I'm using Android auto right now and it's tethered to the USB port and resides in the cubby in the center console. I would like to have it up more at eye level, yes it defeats the purpose of Android Auto. It would just be nice to have it more secured.


----------



## mike2018 (Sep 3, 2018)

I put my phone in same palace most of the time.

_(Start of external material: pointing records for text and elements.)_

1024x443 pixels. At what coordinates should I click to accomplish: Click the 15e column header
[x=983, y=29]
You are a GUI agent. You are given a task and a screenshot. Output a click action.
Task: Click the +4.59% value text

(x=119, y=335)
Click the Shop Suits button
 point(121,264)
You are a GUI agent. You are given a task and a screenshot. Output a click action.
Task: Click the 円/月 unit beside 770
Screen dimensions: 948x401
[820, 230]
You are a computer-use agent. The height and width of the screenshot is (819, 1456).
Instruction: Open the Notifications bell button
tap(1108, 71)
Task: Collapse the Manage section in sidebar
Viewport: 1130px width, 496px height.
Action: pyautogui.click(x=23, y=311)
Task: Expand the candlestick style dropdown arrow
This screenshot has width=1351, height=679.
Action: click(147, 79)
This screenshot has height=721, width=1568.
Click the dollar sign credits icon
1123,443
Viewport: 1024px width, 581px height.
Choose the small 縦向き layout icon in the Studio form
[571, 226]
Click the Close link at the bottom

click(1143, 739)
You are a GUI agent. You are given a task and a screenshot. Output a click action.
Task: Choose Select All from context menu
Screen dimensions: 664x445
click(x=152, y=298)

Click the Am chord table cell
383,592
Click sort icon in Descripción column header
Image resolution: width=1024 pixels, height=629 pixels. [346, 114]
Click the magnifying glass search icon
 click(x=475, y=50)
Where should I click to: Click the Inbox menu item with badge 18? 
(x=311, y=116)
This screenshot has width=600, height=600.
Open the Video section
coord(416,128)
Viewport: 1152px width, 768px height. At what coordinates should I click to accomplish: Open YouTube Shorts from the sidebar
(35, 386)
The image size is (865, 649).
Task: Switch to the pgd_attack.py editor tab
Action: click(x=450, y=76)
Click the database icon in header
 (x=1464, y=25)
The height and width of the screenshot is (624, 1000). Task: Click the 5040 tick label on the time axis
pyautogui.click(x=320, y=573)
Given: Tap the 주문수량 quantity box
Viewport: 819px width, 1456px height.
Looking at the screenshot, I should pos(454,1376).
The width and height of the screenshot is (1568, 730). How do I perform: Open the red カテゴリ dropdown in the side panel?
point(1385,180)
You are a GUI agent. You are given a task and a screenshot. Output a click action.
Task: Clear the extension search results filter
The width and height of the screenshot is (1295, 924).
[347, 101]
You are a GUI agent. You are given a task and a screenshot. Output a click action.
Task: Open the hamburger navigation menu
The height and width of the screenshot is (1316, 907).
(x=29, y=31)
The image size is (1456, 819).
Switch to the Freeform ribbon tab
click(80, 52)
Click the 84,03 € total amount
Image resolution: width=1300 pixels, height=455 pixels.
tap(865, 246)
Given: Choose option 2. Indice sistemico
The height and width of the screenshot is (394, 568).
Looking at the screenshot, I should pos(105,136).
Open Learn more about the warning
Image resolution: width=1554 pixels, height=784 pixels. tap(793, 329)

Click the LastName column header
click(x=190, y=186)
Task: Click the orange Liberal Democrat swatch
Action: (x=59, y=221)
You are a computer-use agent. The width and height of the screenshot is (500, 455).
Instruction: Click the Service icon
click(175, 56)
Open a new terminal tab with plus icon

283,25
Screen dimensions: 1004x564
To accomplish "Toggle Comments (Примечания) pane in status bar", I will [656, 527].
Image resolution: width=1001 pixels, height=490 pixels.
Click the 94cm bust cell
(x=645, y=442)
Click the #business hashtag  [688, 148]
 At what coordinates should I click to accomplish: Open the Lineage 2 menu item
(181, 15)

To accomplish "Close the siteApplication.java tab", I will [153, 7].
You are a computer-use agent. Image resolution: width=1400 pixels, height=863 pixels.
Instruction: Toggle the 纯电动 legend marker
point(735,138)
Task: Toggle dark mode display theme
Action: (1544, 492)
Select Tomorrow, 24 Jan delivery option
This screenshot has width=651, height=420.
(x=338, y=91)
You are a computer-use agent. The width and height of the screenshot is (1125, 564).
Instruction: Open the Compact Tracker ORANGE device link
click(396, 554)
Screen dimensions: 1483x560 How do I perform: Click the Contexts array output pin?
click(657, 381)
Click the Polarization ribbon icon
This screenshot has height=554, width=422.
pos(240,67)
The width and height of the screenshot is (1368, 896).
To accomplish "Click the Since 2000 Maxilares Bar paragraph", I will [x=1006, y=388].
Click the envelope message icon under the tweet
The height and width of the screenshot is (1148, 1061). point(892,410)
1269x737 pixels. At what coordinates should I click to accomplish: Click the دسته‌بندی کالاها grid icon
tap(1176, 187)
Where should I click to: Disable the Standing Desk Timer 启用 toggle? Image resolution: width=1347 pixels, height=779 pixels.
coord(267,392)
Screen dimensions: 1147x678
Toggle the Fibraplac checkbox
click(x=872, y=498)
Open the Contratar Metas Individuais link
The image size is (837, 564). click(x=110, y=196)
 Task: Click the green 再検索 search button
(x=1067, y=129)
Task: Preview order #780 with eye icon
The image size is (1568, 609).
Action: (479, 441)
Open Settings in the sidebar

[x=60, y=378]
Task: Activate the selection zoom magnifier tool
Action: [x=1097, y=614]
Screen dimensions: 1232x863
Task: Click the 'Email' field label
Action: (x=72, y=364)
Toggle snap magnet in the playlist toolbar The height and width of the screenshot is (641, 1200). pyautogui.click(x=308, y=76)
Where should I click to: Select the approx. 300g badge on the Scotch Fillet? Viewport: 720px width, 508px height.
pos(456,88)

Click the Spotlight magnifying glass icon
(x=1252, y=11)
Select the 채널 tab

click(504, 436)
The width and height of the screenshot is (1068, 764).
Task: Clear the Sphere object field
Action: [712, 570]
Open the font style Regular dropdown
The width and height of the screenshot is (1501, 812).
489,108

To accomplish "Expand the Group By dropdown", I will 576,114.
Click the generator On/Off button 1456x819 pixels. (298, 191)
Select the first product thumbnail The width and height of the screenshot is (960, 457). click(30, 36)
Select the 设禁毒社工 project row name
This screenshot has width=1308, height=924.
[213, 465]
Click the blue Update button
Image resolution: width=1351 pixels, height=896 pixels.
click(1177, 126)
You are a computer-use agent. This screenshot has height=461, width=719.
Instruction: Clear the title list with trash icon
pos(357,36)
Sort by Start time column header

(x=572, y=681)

I have been looking for a phone dock where the phone slide in without using my other hand to connect the usb cable similar to the quick connection dock that comes in some Tesla models.
Unfortunately, i could not find one.


----------



## KarstGeo (Jan 19, 2018)

Hide it away....

Sent from my SM-G973U using Tapatalk


----------



## SPAAtlas (Jun 25, 2019)

KarstGeo said:


> Hide it away....
> 
> Sent from my SM-G973U using Tapatalk


:thumbup: All day long! With all of the tech in vehicles now, there really is no reason to clutter up your windshield with devices and mounts.


----------



## diesel_sipper (Feb 22, 2018)

I found this on amazon, more or less for the ease of tossing small items up onto the dash without them rolling around in the empty cubby space. It has a phone holder that faces the driver, however I don't use that feature due to having AA.


picture hosting


----------



## foofighter28 (Aug 4, 2000)

mike2018 said:


> I put my phone in same palace most of the time.
> 
> I have been looking for a phone dock where the phone slide in without using my other hand to connect the usb cable similar to the quick connection dock that comes in some Tesla models.
> Unfortunately, i could not find one.


Look up proclip they make a mount with the charge plug


Sent from my iPhone using Tapatalk


----------



## foofighter28 (Aug 4, 2000)

diesel_sipper said:


> I found this on amazon, more or less for the ease of tossing small items up onto the dash without them rolling around in the empty cubby space. It has a phone holder that faces the driver, however I don't use that feature due to having AA.
> 
> 
> picture hosting


I saw that on Amazon as well, interesting that the phone holder skews towards the driver. that's pretty neat


----------



## TablaRasa (May 12, 2008)

foofighter28 said:


> I saw that on Amazon as well, interesting that the phone holder skews towards the driver. that's pretty neat


I have that too, although never used it. I just have the usual vent clip. https://www.amazon.com/Leebote-Anti...t=&hvlocphy=9003743&hvtargid=pla-788457489811


----------



## paramedick (Mar 12, 2003)

foofighter28 said:


> Look up proclip they make a mount with the charge plug
> 
> 
> Sent from my iPhone using Tapatalk


And it’s wonderful. They also have vehicle specific mounts. A bit pricey, but worth it.


----------



## avazquez49 (Aug 28, 2019)

foofighter28 said:


> I'm using Android auto right now and it's tethered to the USB port and resides in the cubby in the center console. I would like to have it up more at eye level, yes it defeats the purpose of Android Auto. It would just be nice to have it more secured.



I have a magnetic mount and it works great. 













Sent from my iPhone using Tapatalk


----------



## foofighter28 (Aug 4, 2000)

avazquez49 said:


> I have a magnetic mount and it works great.
> 
> 
> 
> ...


I had that same mount but have it to my daughter for her car. You like that location?


Sent from my iPhone using Tapatalk


----------